--- PROBLEM STATEMENT ---
For every record that follows, transcribe the text exactly and leave any image out.

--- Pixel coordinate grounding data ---
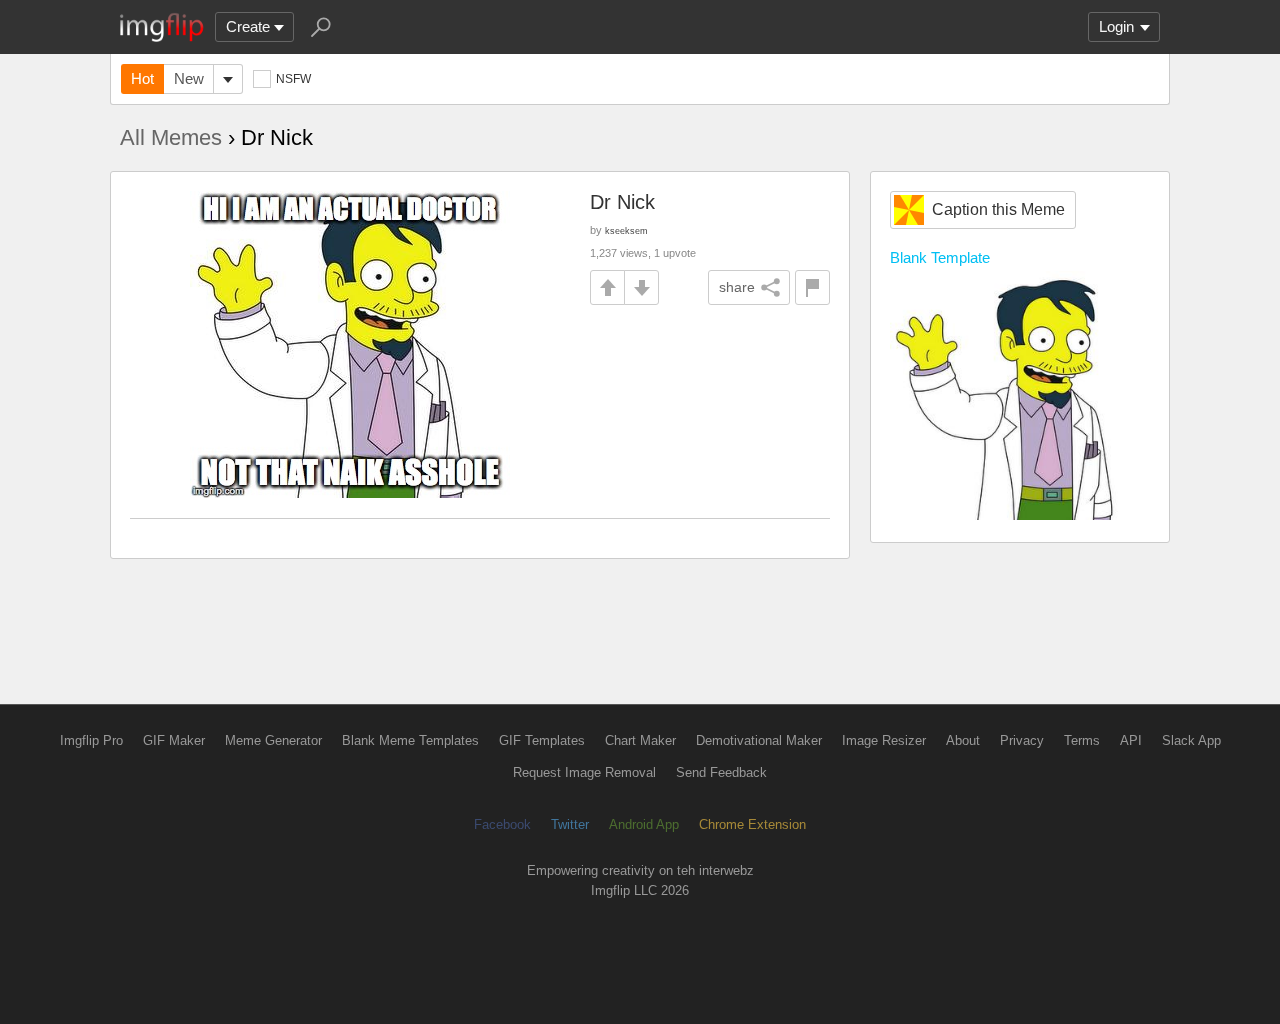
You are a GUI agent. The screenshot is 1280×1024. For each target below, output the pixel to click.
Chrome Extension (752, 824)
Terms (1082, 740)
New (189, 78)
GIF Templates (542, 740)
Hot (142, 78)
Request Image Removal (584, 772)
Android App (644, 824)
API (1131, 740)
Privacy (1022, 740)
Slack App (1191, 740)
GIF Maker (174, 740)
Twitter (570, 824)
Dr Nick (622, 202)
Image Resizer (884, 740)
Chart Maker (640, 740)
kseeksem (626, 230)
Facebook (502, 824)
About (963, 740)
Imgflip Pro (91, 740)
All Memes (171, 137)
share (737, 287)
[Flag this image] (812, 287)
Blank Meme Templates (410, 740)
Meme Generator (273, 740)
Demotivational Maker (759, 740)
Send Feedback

--- TASK RESPONSE ---
You are a GUI agent. The screenshot is 1280×1024. For each target below, output the pixel to click.
Chrome Extension (752, 824)
Terms (1082, 740)
New (189, 78)
GIF Templates (542, 740)
Hot (142, 78)
Request Image Removal (584, 772)
Android App (644, 824)
API (1131, 740)
Privacy (1022, 740)
Slack App (1191, 740)
GIF Maker (174, 740)
Twitter (570, 824)
Dr Nick (622, 202)
Image Resizer (884, 740)
Chart Maker (640, 740)
kseeksem (626, 230)
Facebook (502, 824)
About (963, 740)
Imgflip Pro (91, 740)
All Memes (171, 137)
share (737, 287)
[Flag this image] (812, 287)
Blank Meme Templates (410, 740)
Meme Generator (273, 740)
Demotivational Maker (759, 740)
Send Feedback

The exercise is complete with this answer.